Tanya :

Saya berangkat dari Saudi ke negara saya, ketika sampai di rumah saya sedang tidak puasa sementara keluarga saya sedang puasa, lalu saya memaksa isteri saya untuk berhubungan badan. Bagaimana hukumnya bagi masing-masing kami?

Jawab :

Sebagaimana yang diketahui oleh kaum muslimin, baik golongan awam maupun yang khusus, bahwa seorang yang sedang berpuasa tidak boleh melakukan hubungan suami isteri jika puasanya itu puasa wajib, dan bahwa melakukan hubungan suami isteri itu memba-talkan puasa. Jika hubungan badan itu dilakukan pada siang bulan Ramadhan, sementara puasa saat itu adalah puasa wajib, maka di samping qadha ada kaffarahnya, yaitu memerdekakan seorang hamba sahaya, jika tidak menemukan maka puasa selama dua bulan berturut-turut, jika tidak mampu maka memberi makan enam puluh orang miskin. Hal ini berdasarkan riwayat yang disebutkan dalam Ash-shahihain dari hadits Abu Hurairah Radhiallaahu anhu, ia berkata: Ada seorang laki-laki yang datang menemui Rasulullah Shalallaahu alaihi wasalam , ia berkata: “Aku telah binasa wahai Rasulullah” beliau bertanya, “Apa yang telah membinasakanmu?” Laki-laki itu menjawab, “Aku telah menggauli isteriku pada bulan Ramadhan sementara aku sedang puasa.” Maka Nabi Shalallaahu alaihi wasalam berkata, “Apakah kau dapat menemukan seorang hamba sahaya?” Ia menjawab, “Tidak.” Beliau bertanya lagi, “Apakah engkau bisa berpuasa selama dua bulan berturut-turut?” Ia menjawab, “Tidak.” Lalu beliau bertanya lagi, “Apakah engkau bisa memberi makan enam puluh orang miskin?” Ia menjawab, “Tidak.” Kemudian Nabi Shalallaahu alaihi wasalam dibawakan kurma kepadanya lalu berkata, “Ambillah ini dan bersedekahlah dengannya.” Laki-laki itu berkata, “Apakah kepada orang yang lebih fakir dariku? Demi Allah, tidak ada penduduk sekitar yang lebih fakir dariku.” Maka Nabi Shalallaahu alaihi wasalam tertawa lalu berkata, “Ambillah itu lalu berilah makan keluargamu.”( Dikeluarkan oleh Al-Bukhari (no. 1936) dalam kitab Ash-Shaum. Muslim (no. 1111) dalam kitab Ash-Shaum. )
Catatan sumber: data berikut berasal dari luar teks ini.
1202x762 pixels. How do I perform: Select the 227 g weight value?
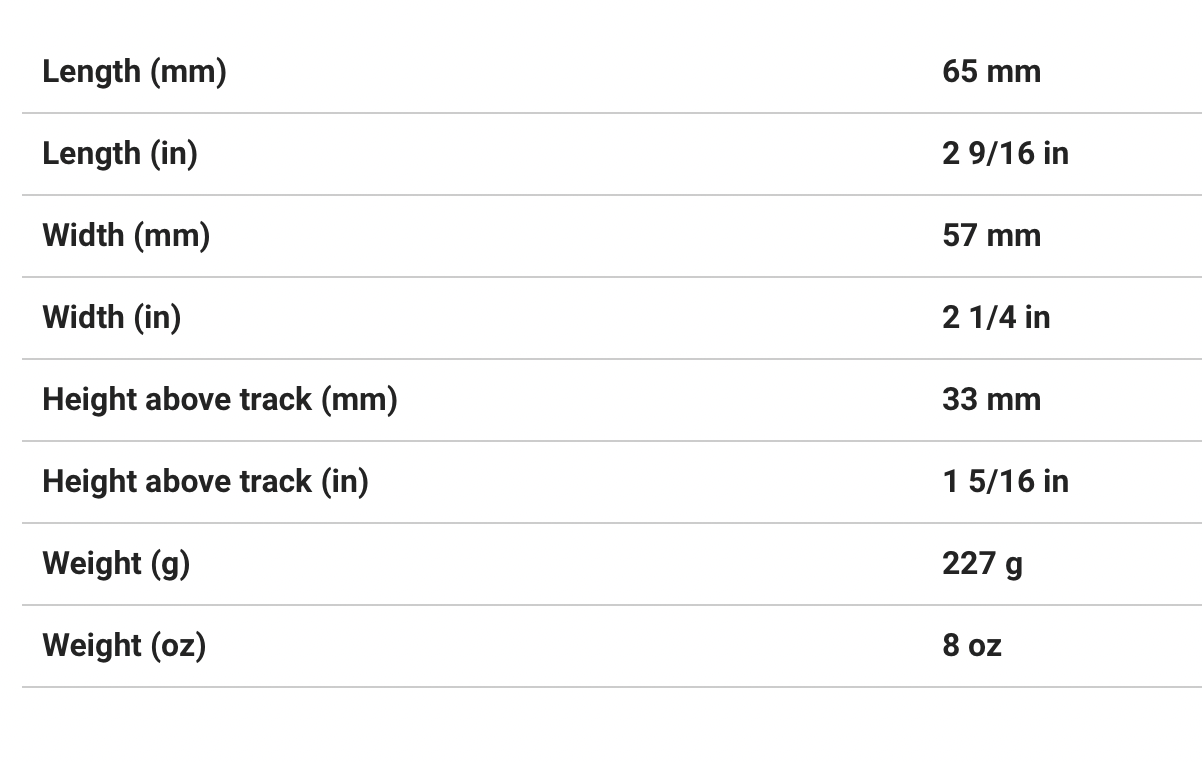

Ketentuan hukum bagi yang perempuan pun sama seperti yang laki-laki jika ia mau melakukan itu (tanpa paksaan) sementara ia sedang berpuasa Ramadhan. Adapun jika ia dipaksa, maka ia tidak terkena ketentuan ini, karena paksaan itu dapat menghilangkan ketetapan hukum, hal ini berdasarkan firman Allah:
“Dan tidak ada dosa atasmu terhadap apa yang kamu khilaf padanya, tetapi (yang ada dosanya) apa yang disengaja oleh hatimu.” (Al-Ahzab: 5), juga berdasarkan firman Allah tentang kekufuran;

“Barangsiapa yang kafir kepada Allah sesudah dia beriman (dia mendapat kemurkaan Allah), kecuali orang yang dipaksa kafir padahal hatinya tetap tenang dalam beriman (dia tidak berdosa), akan tetapi orang yang melapangkan dadanya untuk kekafiran, maka kemurkaan Allah menimpanya dan baginya adzab yang besar.” (An-Nahl: 106).

Jika Allah tidak menganggap kufur pada orang yang dipaksa, maka dalam hal selain kekufuran tentu lebih dari itu.
Berdasarkan itu, seorang laki-laki yang baru tiba dari bepergian (safar), lalu memaksa isterinya untuk melakukan hubungan badan, sementara isterinya itu sedang puasa Ramadhan, maka kami katakan: Tidak ada apa-apa atas isterinya karena ia dipaksa dan tidak dapat melepaskan diri dari itu dan tidak dapat mencegahnya.

Adapun bagi si laki-laki itu, maka para ahli ilmu berbeda penda-pat tentang seorang musafir yang ketika sampai ke rumahnya dalam keadaan tidak berpuasa; pakah ia harus menahan diri (seperti yang sedang puasa) atau tidak? Pendapat yang mengatakan bahwa ia harus menahan diri, jika terjadi kasus semacam itu, maka wajib kaffarah atasnya. Dan menurut pendapat yang mengatakan tidak harus menahan diri -ini pendapat yang kuat menurut saya-, jika terjadi kasus semacam itu, maka tidak ada apa-apa atas dirinya, karena ia dibolehkan tidak berpuasa.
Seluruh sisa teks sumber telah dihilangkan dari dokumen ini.